What the task requires:
For each line of the listing below that contains the string "luatsungocanh", copy the line.

Data for the task:
★ ★ ★ ★

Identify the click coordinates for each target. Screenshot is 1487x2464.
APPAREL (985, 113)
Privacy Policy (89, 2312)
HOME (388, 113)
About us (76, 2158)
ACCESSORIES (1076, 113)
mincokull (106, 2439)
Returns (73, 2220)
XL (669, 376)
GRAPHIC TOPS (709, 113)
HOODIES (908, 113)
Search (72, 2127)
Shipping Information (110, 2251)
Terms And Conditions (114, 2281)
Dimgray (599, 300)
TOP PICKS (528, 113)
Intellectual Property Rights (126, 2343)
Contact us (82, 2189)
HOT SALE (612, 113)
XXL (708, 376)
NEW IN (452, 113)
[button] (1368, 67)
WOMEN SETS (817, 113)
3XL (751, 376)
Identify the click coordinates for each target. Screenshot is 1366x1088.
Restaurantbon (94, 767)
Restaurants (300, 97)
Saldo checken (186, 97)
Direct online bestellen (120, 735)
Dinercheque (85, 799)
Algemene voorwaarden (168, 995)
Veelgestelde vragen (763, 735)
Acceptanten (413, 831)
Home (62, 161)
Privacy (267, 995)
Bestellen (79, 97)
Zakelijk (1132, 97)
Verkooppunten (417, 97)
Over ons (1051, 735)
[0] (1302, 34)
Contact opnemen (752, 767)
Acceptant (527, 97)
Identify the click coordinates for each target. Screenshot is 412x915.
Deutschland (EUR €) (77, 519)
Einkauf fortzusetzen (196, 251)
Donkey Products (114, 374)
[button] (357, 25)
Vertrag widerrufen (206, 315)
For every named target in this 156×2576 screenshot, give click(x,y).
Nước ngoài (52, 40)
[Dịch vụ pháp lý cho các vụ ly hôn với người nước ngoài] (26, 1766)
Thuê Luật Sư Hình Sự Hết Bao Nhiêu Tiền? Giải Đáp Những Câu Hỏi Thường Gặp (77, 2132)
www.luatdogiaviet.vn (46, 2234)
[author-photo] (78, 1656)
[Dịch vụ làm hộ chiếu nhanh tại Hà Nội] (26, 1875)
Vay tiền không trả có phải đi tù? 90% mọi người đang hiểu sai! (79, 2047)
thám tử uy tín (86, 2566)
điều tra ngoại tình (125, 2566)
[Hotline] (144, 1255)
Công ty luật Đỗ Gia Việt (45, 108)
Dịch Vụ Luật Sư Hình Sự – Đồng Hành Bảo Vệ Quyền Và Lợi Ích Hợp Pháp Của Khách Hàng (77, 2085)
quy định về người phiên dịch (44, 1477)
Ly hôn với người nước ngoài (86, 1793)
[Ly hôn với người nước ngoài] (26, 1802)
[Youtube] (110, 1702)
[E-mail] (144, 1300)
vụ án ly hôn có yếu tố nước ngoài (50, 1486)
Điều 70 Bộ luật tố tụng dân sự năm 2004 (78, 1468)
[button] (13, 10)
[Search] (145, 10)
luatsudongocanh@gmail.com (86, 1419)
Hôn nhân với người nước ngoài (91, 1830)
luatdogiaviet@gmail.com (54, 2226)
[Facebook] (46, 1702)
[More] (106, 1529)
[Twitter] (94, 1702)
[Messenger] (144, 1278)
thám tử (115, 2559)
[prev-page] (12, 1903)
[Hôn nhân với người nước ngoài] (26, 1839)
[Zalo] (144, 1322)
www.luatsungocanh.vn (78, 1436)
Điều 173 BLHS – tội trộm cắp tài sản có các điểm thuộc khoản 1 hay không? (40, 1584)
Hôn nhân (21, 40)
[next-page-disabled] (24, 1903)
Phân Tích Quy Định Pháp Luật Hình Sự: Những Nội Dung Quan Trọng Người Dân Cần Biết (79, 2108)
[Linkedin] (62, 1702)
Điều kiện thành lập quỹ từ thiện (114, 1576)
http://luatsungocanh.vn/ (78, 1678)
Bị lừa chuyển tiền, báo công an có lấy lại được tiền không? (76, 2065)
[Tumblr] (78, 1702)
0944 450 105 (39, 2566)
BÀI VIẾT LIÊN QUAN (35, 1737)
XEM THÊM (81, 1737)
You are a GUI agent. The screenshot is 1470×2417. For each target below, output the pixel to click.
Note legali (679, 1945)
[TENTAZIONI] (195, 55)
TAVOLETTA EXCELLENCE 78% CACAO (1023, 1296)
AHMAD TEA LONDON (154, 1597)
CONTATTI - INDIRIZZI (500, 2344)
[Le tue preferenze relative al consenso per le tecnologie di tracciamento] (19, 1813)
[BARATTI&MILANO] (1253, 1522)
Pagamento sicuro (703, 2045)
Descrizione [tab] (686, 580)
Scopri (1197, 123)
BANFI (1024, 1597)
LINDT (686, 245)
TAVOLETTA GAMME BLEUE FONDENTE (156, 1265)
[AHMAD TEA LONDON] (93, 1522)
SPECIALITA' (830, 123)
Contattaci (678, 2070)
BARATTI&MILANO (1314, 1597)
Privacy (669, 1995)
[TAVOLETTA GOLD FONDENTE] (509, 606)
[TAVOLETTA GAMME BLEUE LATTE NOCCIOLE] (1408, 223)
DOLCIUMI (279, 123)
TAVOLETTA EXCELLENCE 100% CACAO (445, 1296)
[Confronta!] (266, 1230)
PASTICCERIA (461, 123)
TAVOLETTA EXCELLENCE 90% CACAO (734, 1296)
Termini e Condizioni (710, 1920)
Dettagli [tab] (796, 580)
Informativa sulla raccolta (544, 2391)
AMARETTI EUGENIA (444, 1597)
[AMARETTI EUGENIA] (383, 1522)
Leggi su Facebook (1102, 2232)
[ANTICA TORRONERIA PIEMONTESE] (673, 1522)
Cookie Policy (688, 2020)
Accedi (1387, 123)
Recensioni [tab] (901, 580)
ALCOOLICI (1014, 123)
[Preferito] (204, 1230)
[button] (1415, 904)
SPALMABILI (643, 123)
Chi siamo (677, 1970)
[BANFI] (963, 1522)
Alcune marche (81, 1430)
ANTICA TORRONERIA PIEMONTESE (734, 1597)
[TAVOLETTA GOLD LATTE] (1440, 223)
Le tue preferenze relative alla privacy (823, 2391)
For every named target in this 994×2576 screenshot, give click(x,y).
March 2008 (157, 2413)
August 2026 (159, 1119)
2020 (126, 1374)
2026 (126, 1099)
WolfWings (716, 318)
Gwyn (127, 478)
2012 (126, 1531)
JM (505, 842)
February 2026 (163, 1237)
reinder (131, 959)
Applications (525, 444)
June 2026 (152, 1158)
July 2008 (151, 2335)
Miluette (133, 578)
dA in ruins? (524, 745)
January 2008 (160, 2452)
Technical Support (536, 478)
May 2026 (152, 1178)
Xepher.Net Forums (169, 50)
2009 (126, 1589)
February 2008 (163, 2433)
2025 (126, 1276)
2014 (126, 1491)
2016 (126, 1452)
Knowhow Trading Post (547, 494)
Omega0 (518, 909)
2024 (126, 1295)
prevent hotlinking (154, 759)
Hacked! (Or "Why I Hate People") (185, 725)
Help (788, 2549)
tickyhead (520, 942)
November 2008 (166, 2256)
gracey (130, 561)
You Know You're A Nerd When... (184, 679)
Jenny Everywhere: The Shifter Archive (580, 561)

★ ★ ★ ★

Response to this exercise:
www.luatsungocanh.vn (78, 1436)
http://luatsungocanh.vn/ (78, 1678)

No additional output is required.